Fifty years ago, Martin Luther King gave his "I Have a Dream" speech. Next week, President Obama will deliver remarks from where King stood in front of the Lincoln Memorial to commemorate the anniversary of the historic March on Washington for Jobs and Freedom.
Offstage from the main event, some odd bedfellows are also marking the occasion by reviving the "Poor People’s Campaign," the often-forgotten shift in King’s priorities from racial to economic justice in the months before his assassination. A casting call for the reality show Shark Tank and the launch of a Poverty Institute run by King’s former organization, the Southern Christian Leadership Conference, will all be part of a three-day event focusing on relieving gaping economic disparities with a very modern twist: teaching crowdfunding, investment, entrepreneurship, and innovation skills to underrepresented communities.
There may be no more important time than now for a revival of MLK’s activism around economic empowerment—and some expect President Obama to focus on this in his speech as well. Last year, poverty was at the highest level since 1965, and the economic gap between blacks and whites is also as wide as ever. A Pew Research Center analysis using 2009 data shows that the median white household has 20 times more wealth than black households, and 18 times more than Hispanic households (wealth is defined as assets minus debts). That translates to a typical black household having $5,677 in wealth, compared to $113,149 for whites. As noted by The Washington Post, the unemployment disparity between blacks and white remains as bad as it was in 1963.
But can teaching minorities about crowdfunding, launching startups, and other kinds of investing and fundraising really be the answer to such intransigent problems—or even part of the answer?
Rodney Sampson, the organizer of the events in D.C. this week—the "Kingonomics Innovation, Entrepreneurship & Investment Conference" and the "Emancipation of Capital Gala"—believes education needs to play a big role. "Through our economic downturn over the last four-plus years, there’s not been enough job creation," says Sampson. "I say, if you can’t find a job, create one. The way to do that is to start a company."
Statistics do show that minorities are largely missing out on the wealth that has been created in Silicon Valley and other startup ecosystems in the last decade. In 2010, less than 1% of all venture capital funds went to African American company founders, according to CB Insights, a research firm.
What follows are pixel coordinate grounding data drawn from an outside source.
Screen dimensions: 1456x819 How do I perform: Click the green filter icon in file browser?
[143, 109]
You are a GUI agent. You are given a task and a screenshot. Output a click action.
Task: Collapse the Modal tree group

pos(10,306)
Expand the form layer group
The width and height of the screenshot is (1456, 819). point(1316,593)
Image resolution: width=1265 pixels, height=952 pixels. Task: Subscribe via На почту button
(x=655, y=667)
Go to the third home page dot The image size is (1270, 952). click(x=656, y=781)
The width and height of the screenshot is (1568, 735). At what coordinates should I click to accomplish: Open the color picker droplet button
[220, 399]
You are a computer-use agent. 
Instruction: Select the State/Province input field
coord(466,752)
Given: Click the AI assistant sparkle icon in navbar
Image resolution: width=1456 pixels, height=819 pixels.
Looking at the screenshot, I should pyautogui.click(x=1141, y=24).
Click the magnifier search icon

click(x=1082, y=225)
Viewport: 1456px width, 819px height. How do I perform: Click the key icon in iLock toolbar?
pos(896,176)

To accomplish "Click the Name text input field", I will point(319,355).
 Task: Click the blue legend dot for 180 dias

Only 2% of all venture capitalists are either black or Latino, and the Cleveland-based group PolicyBridge estimates that blacks and Latinos own only 4% of businesses in "technology-based growth industries" nationwide. To the extent that studies show that CEOs and managers, regardless of any outward bias, tend to hire, promote and invest in people most like themselves or who are a good "cultural fit," these imbalances are also more broadly worrisome.
A fundraising gala on Thursday, with sponsors including Google and Indiegogo, will honor prominent people in business and entrepreneurship, including Black Girls Code founder Kimberly Bryant and former NASDAQ vice chairman David Weild. On Friday, several thousand people are expected at "bootcamps" on investing and crowdfunding in person and through a live-stream (Sampson says his "Kingonomics" organization is also developing an entrepreneurship curriculum with University of California, Berkeley, and the historically black college Lincoln University). The day will culminate in a casting call for the startup-focused reality show Shark Tank, where Sampson works as a diversity and inclusion advisor for producer Mark Burnett's production studio.
Sampson believes the pairing of Shark Tank and MLK's philosophies about economic justice isn't as strange as it first seems: "We have to start exposing young people to careers in innovation," he says. "What if instead of tweeting about their $500 sneakers, Jay-Z and T.I. were tweeting about their stock portfolios?"
During King’s time, Sampson says, African Americans used their spending power to facilitate change. The Montgomery Bus Boycott provides no better example. He imagines that one day, as the SEC further legalizes crowdfunding for all kinds of investors, minority communities could also use the technique to take charge of expanded economic revitalization in their own neighborhoods. "If you can leverage your spending power, you can leverage your investment power," he says. "When people own something they take care of it."